Food Ideas When Starting Out
If you are looking for some baby-approved foods, I recommend:
Organic Beef Liver – Beef liver is a nutrient-dense food that works to help coat the lining of your childs stomach. It also fosters a healthy gut microbiome. Cook beef liver on both sides in a frying pan with olive oil or any healthy oil on medium heat. Then, place the cooked meat in the food processor or blender with a little bit of breast milk and coconut sugar.*
Salmon Roe (Salmon Eggs) – This is a great source of protein, vitamin D, omega-3s, and docosahexaenoic acid (DHA). DHA is crucial to brain, nerve, and eye development, so supplementing your baby's DHA will set them up for success! Make sure to purchase wildly-sourced salmon roe, as farm-raised salmon can contain unknown chemicals.

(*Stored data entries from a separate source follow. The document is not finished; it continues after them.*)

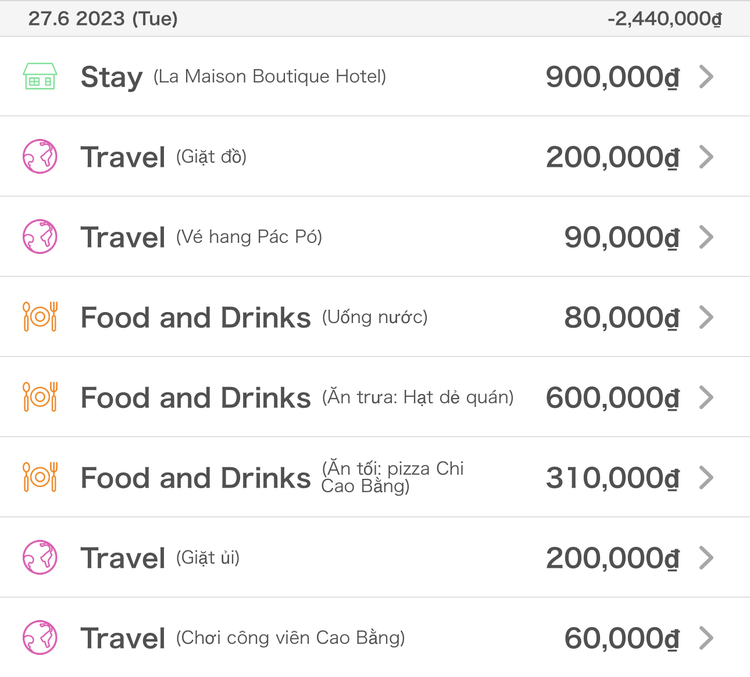Open chevron beside 90,000đ Pác Pó ticket
Screen dimensions: 750x677
click(706, 237)
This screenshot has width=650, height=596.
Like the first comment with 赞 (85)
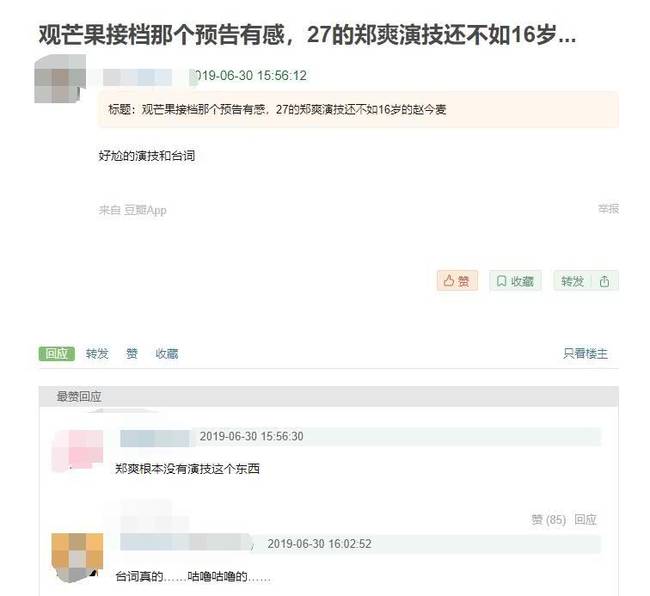(x=548, y=519)
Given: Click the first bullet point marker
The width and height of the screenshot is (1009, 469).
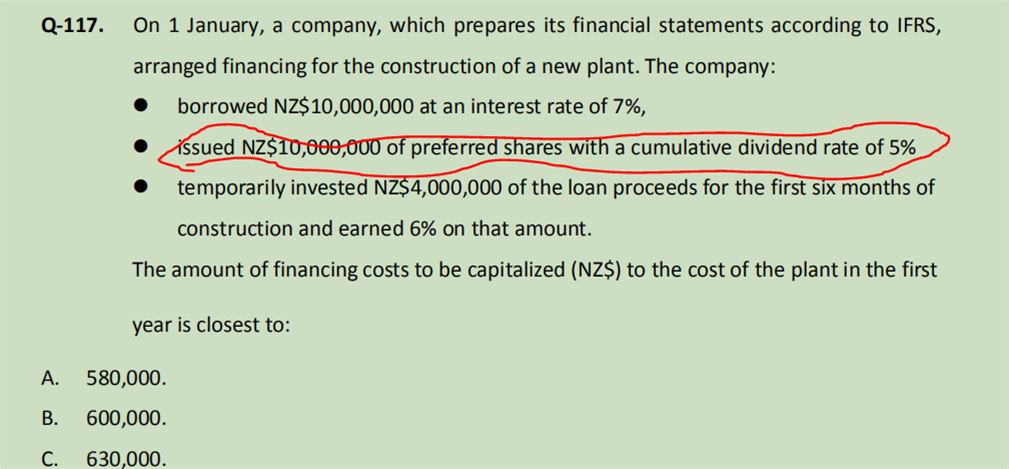Looking at the screenshot, I should (143, 106).
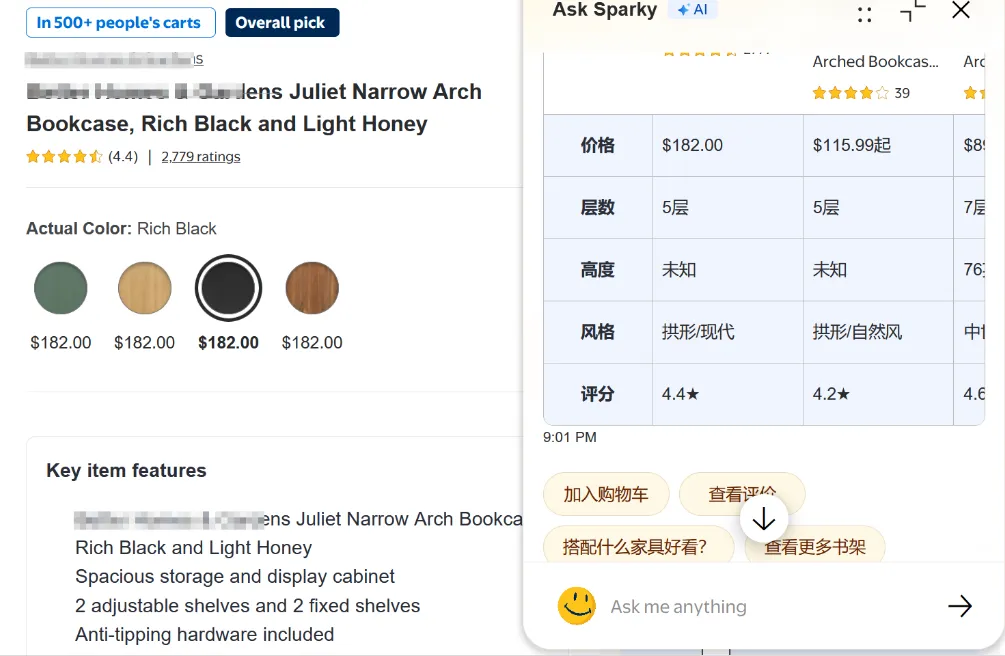Image resolution: width=1005 pixels, height=656 pixels.
Task: Click the 搭配什么家具好看? suggestion chip
Action: coord(638,545)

In addition, SolidStarts.com has a GREAT guide for food sizing for BLW and how to avoid choking hazards when preparing food at different developmental stages.
Keep on Breastfeeding!
It is also worth mentioning that just because a baby eats food doesn't mean breastfeeding should end. Breastfeeding for as long as possible is a great way to boost the health of mom and baby, with benefits including:
Weight loss for mom and weight gain for baby
A stronger immune system for baby
Increased beneficial bacteria (better microbiome) for babies
Nutrients with high bioavailability delivered from breastmilk to baby
Increased bonding and connection between mother and baby
Ultimately, it is up to you when to stop breastfeeding, so don't be afraid to keep the breast milk and benefits flowing!
Winning At Weaning
Whether you are pregnant, planning your family, or currently nursing your baby, it's never too early or late to prepare for or adjust your breastfeeding journey. Just remember to breathe, embrace the experience, and that your body has the innate ability to care for you and your little one!